24 Dec 2009
A Working Class Messiah: GAWU Christmas Message 2009
From various accounts, Christians believe that the Christ Child, born in extra-ordinary poor-people, working-class surroundings, grew up to fill the prophesized role of Messiah.
Messiah, in one sense, refers to a liberator of the oppressed. May the spirit of the Christian Christ Child shine upon the hearts of all rulers, formal and informal authorities and, especially, Guyana’s managers and employers, so that they will see the light and wisdom of treating their workers and the less fortunate much better. Good governments and good employers can indeed become the Messiahs of the masses who are so frequently under stress and strain.
It is against the joyous hope of that beginning which was the Birth, that the Guyana Agricultural and General Workers Union (GAWU) wishes the Christian community, including hundreds of our members, a peaceful, comfortable Christmas season, inclusive of a happier new year 2010. It is quite obvious and often-repeated, how the Festival of Christmas permeates every group in Guyana. Regardless of religion, race, culture or politics, we Guyanese, as a people, are part of this Christian celebration in some manner. Whilst some appreciate and promote the spiritual, religious values and lessons of the commemoration, others use its end-of-year period to renovate, replenish and renew. Homes, work places, schools, everywhere people gather, through decoration, music and sharing, the spirit of celebration in unity is made manifest.
GAWU is acutely aware of the need for Christmas time collective therapy. The global economic challenges along with internal blunders and external threats and abandonment, have combined to make life very rough for the Guyanese worker. By now the travails of bauxite workers and sugar workers will be familiar. GAWU was forced to confront the local sugar bosses on behalf of the sugar workers whose toil provide both significant contributions to the nation’s Gross Domestic Product as well as to certain very super salaries. Our struggle has resulted in some relief and a reasonable Christmas for the sugar sector employees.

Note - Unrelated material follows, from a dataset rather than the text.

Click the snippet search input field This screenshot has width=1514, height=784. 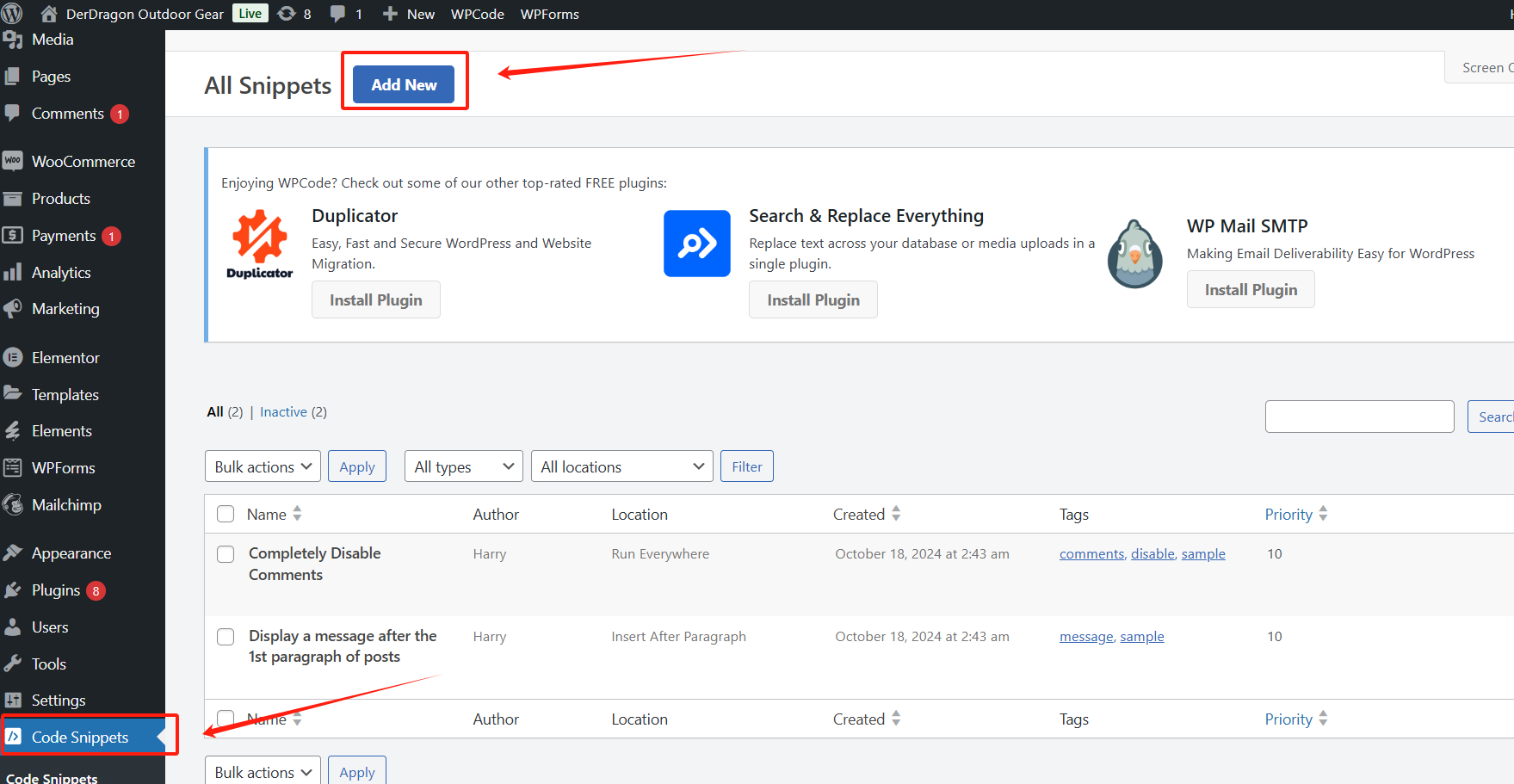click(x=1359, y=417)
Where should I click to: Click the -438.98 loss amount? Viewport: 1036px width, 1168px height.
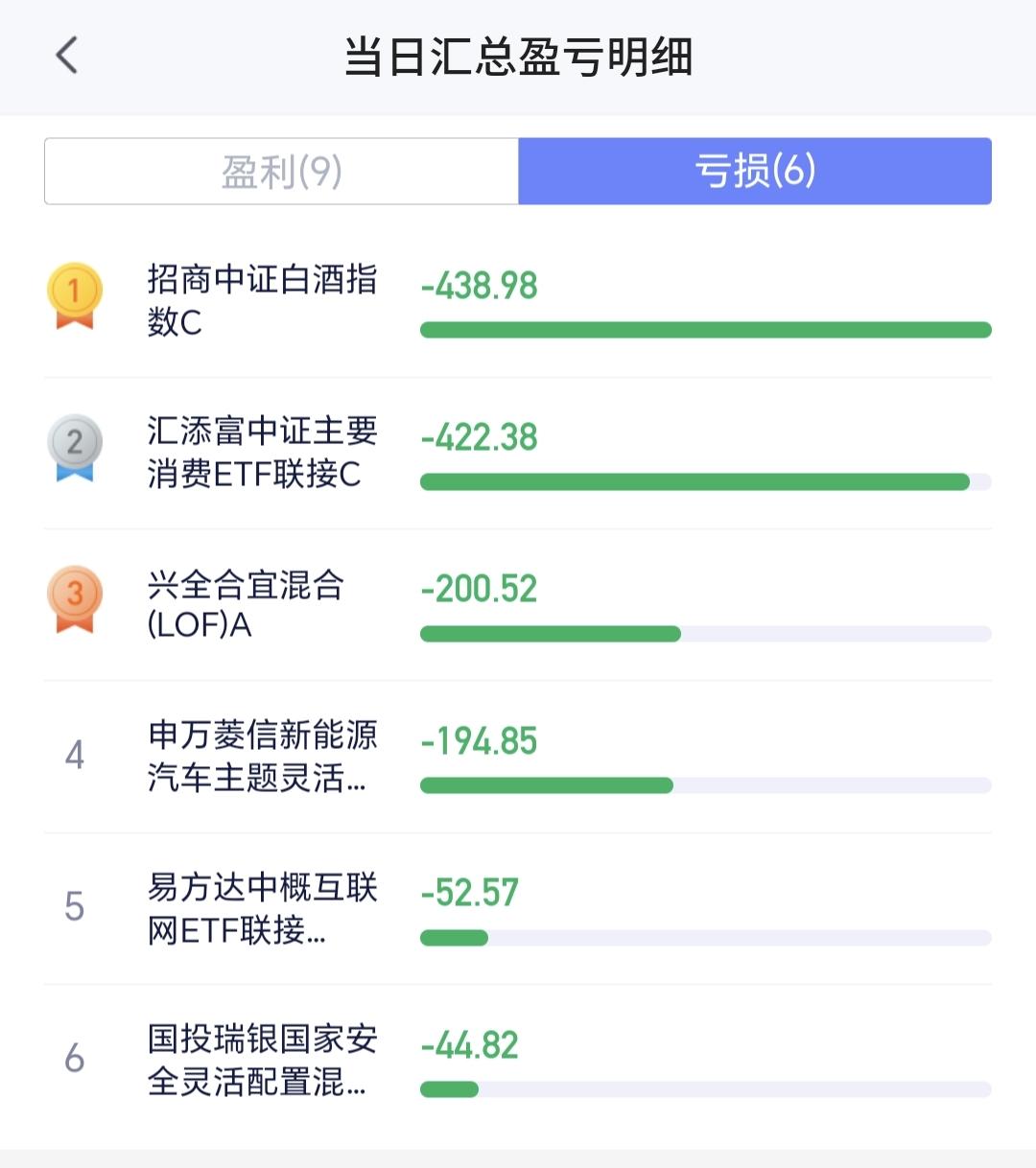pos(479,286)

During the year, as any perusal of our records will show we have negotiated gains for all of our members in various sectors of economic endeavour in this country. We shall refrain, for this period, and in the Spirit of the Season of Peace and Goodwill, from hostile comments. We hope that good sense prevails next year wherein employers realize that they still need workers’ labour in times of all their own challenges.
May the celebration of the Divine Birth inspire a new re-birth of reasoning and reasonableness in Guyanese society in 2010 and beyond. Jesus, after all, grew up to be a Champion of the poor, unafraid of Empires and working for the down-trodden to all.
A Happy Christmas and a Better New Year.